The effluent is purified water. Crossflow filtration is widely applied in dairy ultrafiltration (e.g., whey protein separation), biopharma applications, and high-volume water purification processes where continuous operation and minimal clogging are essential.

• Cake filtration is often applied in winemaking, juice clarification, and other tasks involving high solid content.
  
  
• Depth filtration supports steps like prefiltration, pigment removal, or catalyst recovery.
  
  
• Surface filtration plays a key role in bottled water, cosmetics, and sterile drug processing.
  
  
• Crossflow filtration is suited to biotech, dairy production, and water treatment, where steady flow is important.

Each method brings a different advantage, whether it’s about removing particles, clarifying liquids, or helping create sterile fluids. Knowing how they work helps match the right solution to the right process.

At Atlas Copco, we work with a wide range of industries to deliver trusted process filtration solutions. If you’re looking for the right setup for your application, our experts are here to help.
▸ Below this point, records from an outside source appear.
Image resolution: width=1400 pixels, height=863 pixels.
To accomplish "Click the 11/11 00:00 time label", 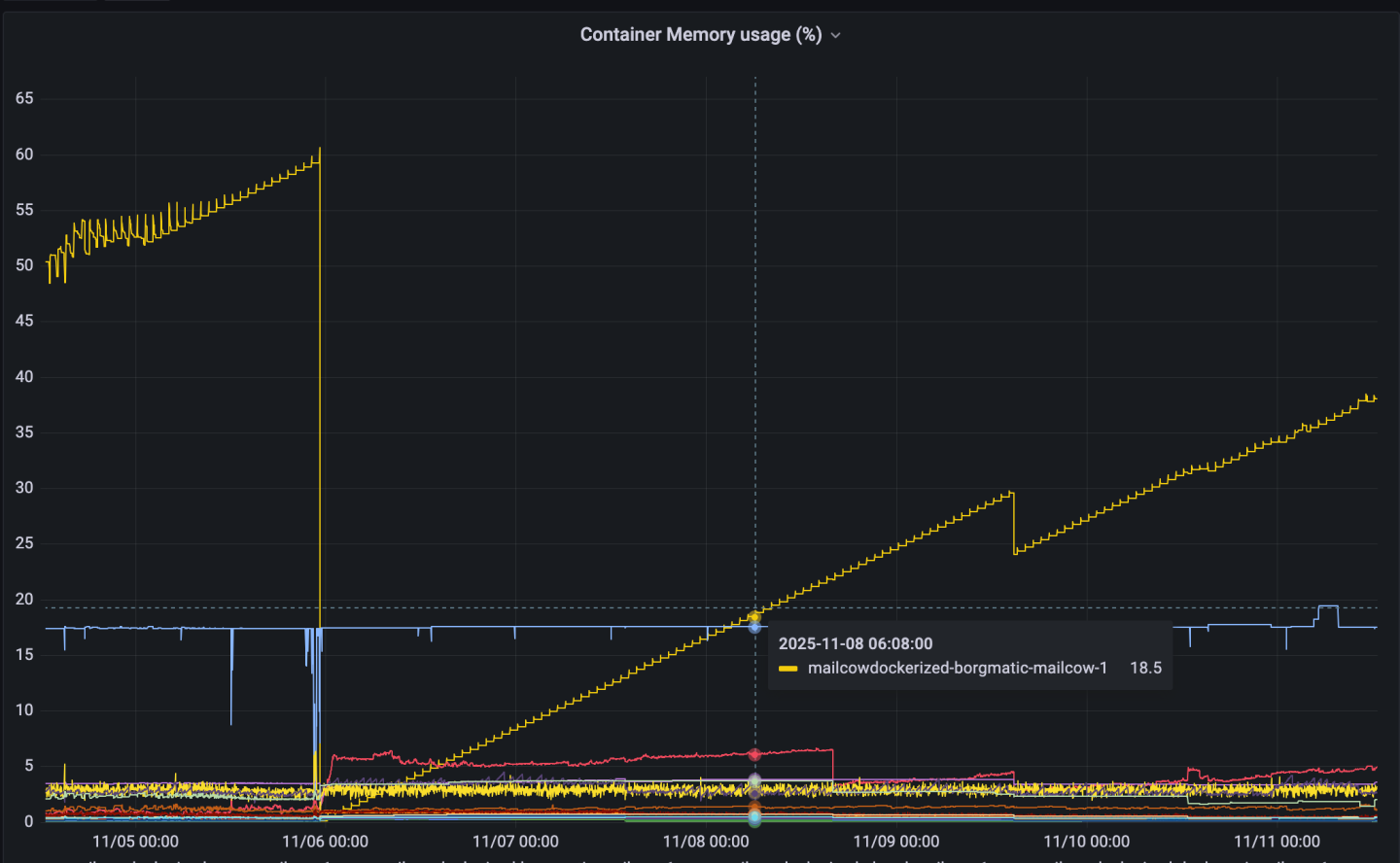I will pyautogui.click(x=1278, y=842).
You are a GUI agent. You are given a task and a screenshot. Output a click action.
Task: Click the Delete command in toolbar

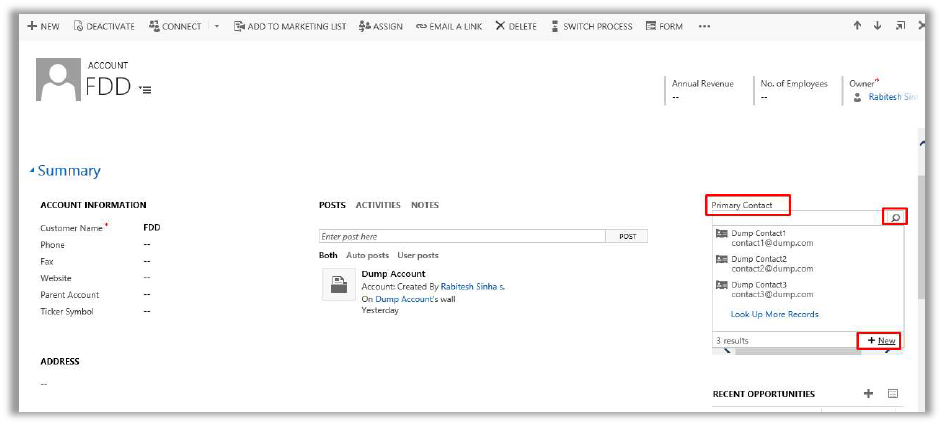[516, 26]
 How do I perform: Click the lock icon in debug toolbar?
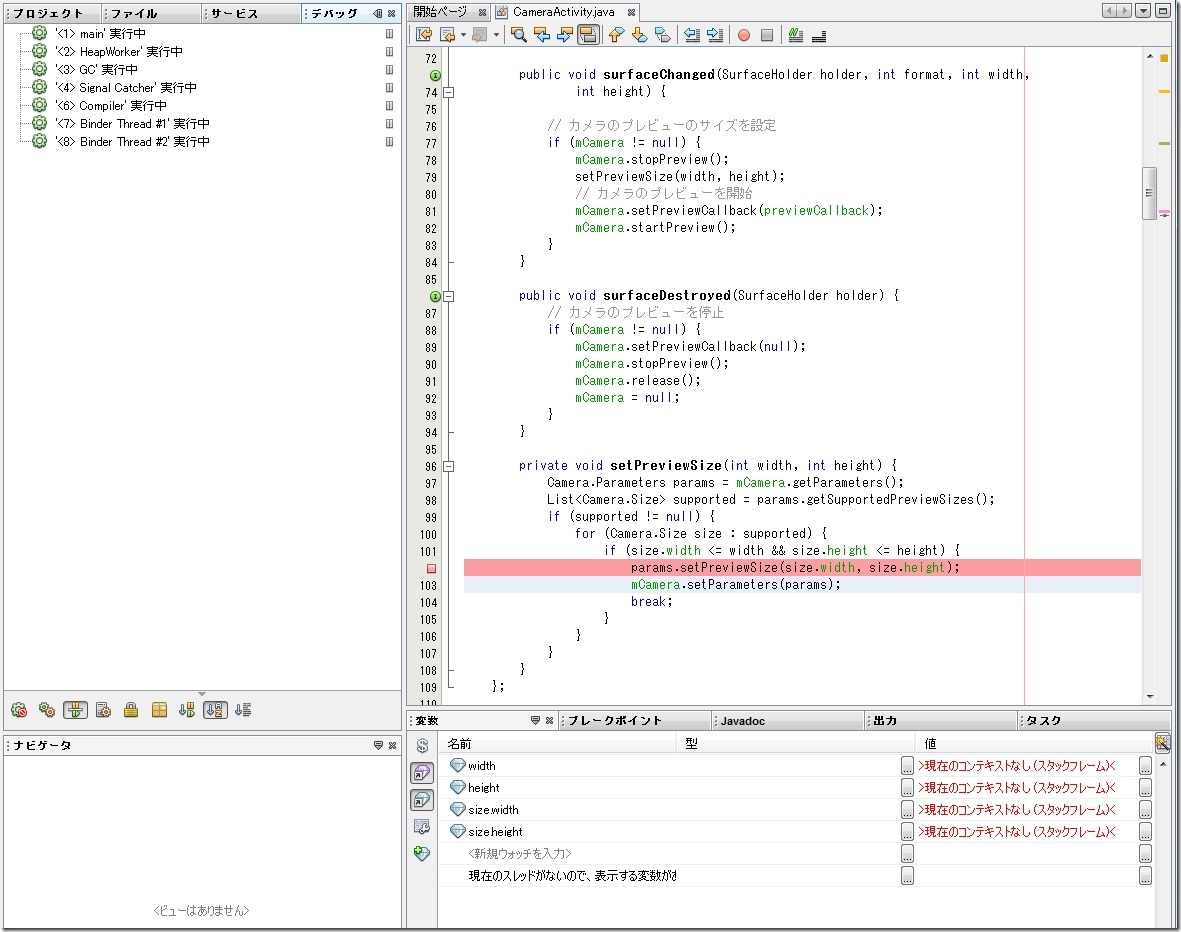click(131, 710)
Explore our complete portfolio to find the best fit for your process.

Here are a few common questions we hear about filtration methods, useful if you're comparing options or refining your process.
 

• What is the difference between surface filtration and depth filtration?
  In surface filtration, the contaminants are retained on the surface of the filter, like membranes. With depth filtration,
  the particles are collected over the complete depth of the filter, for example, in melt-blown polypropylene filters.
  
  
  
• What is the difference between dead-end filtration and cross-flow filtration?
  In dead-end filtration (also called direct filtration or closed-end filtration), the fluid passes through the filter media,
  while for cross-flow filtration (also called tangential filtration), the fluid is circulated alongside the filter. The latter is typically applied for very dense filter media such as those in reverse osmosis.
  
  
• What is the difference between an absolute-rated filter and a nominal-rated filter?
  An absolute rated filter is capable of removing all particles above a specified size (typical retention rate: 99.98 %).
  A nominal rated filter is capable of removing a certain number of particles, but not all particles (typical retention rate: 98 %).
  The absolute or nominal size is always specified for a certain contamination size. In other words, a filter element that has an absolute rated filtration efficiency at 5 µm might be nominal rated at 1 µm.